– Но Лусиан же не на границу едет, – заметил Джастин. – Но согласен, затея рискованная. Однако Лусиан считает, что оно того стоит. Он твердил, что герои нынче перевелись, а политики должны действовать, а не просто речи толкать.
Мэй снова откусила от доната. Лицо ее оставалось бесстрастным – она-то не сомневалась, что Джастин пытливо изучает ее. Хочет увидеть ее реакцию. Между тем слова были правильные. Вдохновляющие. И Лусиан действительно по-настоящему верил в то, что говорил. Они познакомились недавно, и сенатор ей понравился. Настолько, чтобы с удовольствием проводить вместе время, но недостаточно, чтобы перевести отношения в более интимное русло. Искренность, даже страсть – это хорошо, но было в Лусиане нечто странноватое. В общем, политик он и есть политик. А Мэй им не особо доверяла. Впрочем, Джастину об этом узнать не суждено: некоторые вещи должны остаться для него тайной. Кроме того, он часто упрашивает ее встретиться с Лусианом, а потом потешно сердится. Почему? Она до сих пор и не поняла.
– Сказать тебе про самый безумный пункт затеи Лусиана? Он хочет, чтобы мы тоже его сопровождали! – воскликнул Джастин. – С ним всякие культурологи едут, охранники-преторианцы, и он думал, что мы прекрасно впишемся в компанию.

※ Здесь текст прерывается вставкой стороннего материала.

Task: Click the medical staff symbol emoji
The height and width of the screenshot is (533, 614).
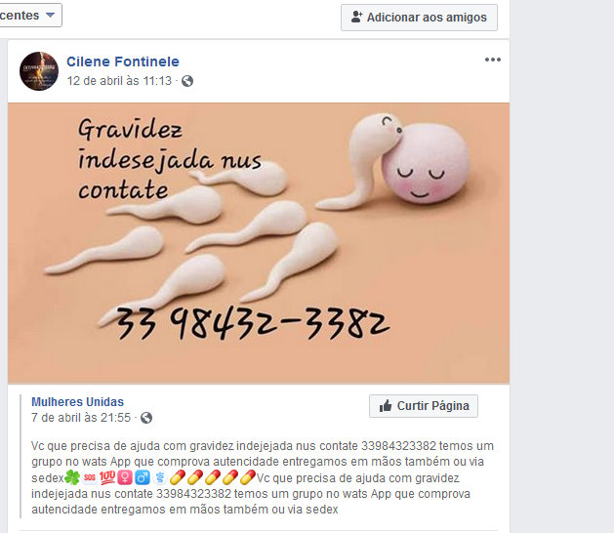Action: (159, 477)
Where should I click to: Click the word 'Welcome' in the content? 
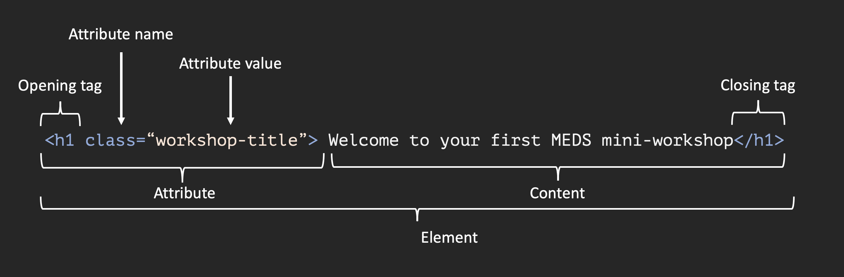[x=363, y=140]
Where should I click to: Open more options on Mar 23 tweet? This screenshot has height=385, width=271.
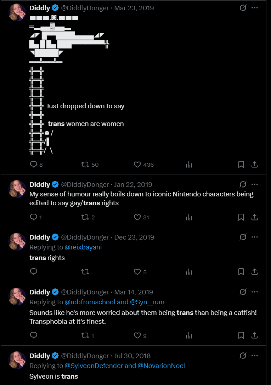[254, 7]
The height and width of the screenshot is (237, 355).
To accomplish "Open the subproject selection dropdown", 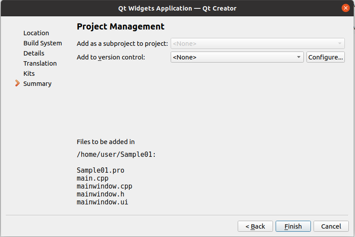I will tap(258, 44).
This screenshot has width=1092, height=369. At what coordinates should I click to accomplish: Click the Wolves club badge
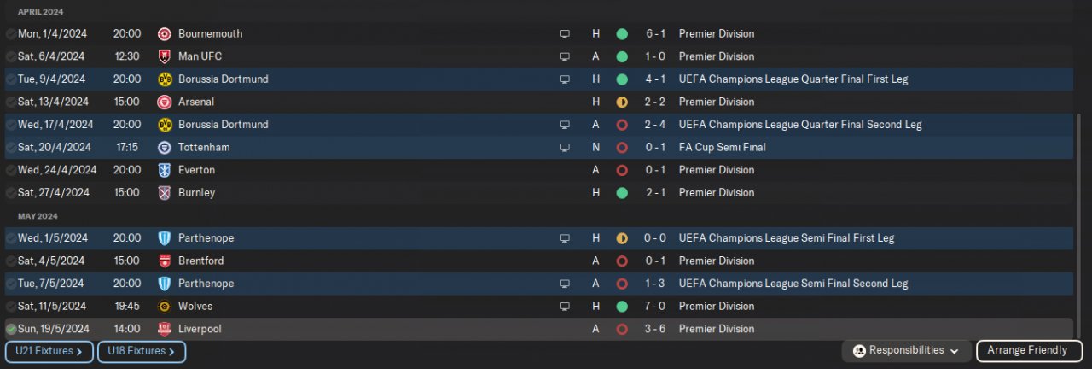coord(165,307)
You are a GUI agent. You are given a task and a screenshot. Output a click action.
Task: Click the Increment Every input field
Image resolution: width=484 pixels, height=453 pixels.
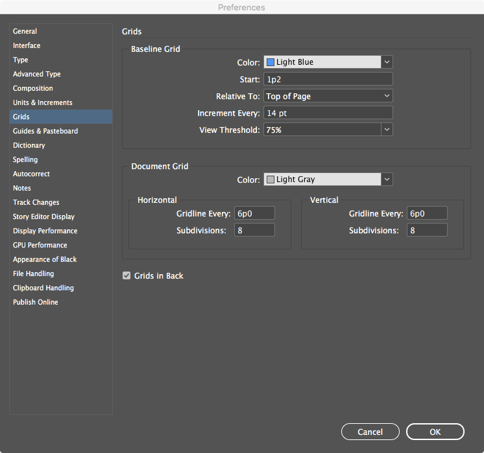pos(328,113)
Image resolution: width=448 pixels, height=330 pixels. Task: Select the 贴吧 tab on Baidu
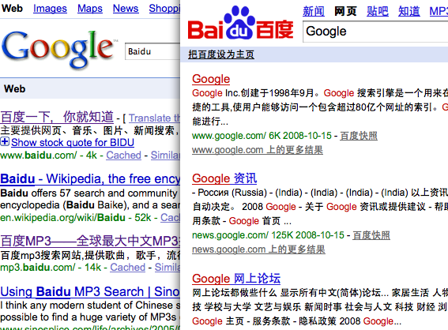point(378,11)
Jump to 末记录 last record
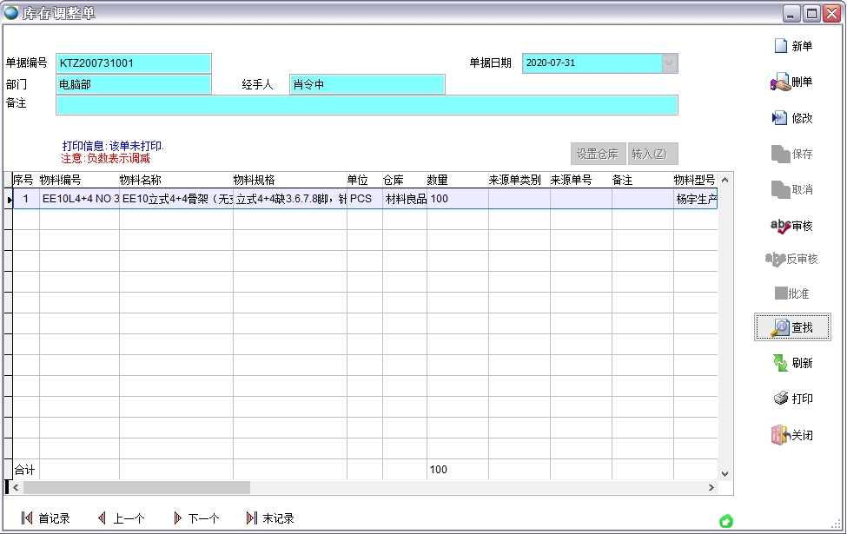847x534 pixels. click(x=270, y=518)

– Судя по твоему тону, от приглашения ты отказался.
Он презрительно фыркнул:
– Разумеется! У нас и так от сект не продохнуть, департамент работой завален! Нам только фанатиков‑догматиков не хватало для пущего счастья! А у меня нет никакого желания тратить свое бесценное время на путешествие в дикую, отсталую страну. Одни красные бархатные флаги и широкополые шляпы чего стоят…
У Мэй едва кусок доната в горле не застрял.
– Красные бархатные флаги? – пролепетала она.
– В девичьих салонах. Не слышала о таких? Они ведь женщинами торгуют, ты в курсе?
Мэй приходилось слышать о подобном варварстве. Аркадия еще не оправилась от эпидемии «Мефистофеля», и с рождаемостью в стране были проблемы. Полигамия только усугубляла ситуацию. В отчаянных попытках раздобыть жену тамошние мужчины часто похищали детей и женщин из других провинций.
– В салонах и воспитывают сирот. Когда у них вырастает девочка «на продажу», то есть достигшая половой зрелости, они вешают над дверью красный бархатный флаг. – Джастин с отвращением скривился: – Варвары! Панама по сравнению с Аркадией просто светоч цивилизации. Там тоже женщинам несладко, но по крайней мере официальная мораль такого безобразия не дозволяет.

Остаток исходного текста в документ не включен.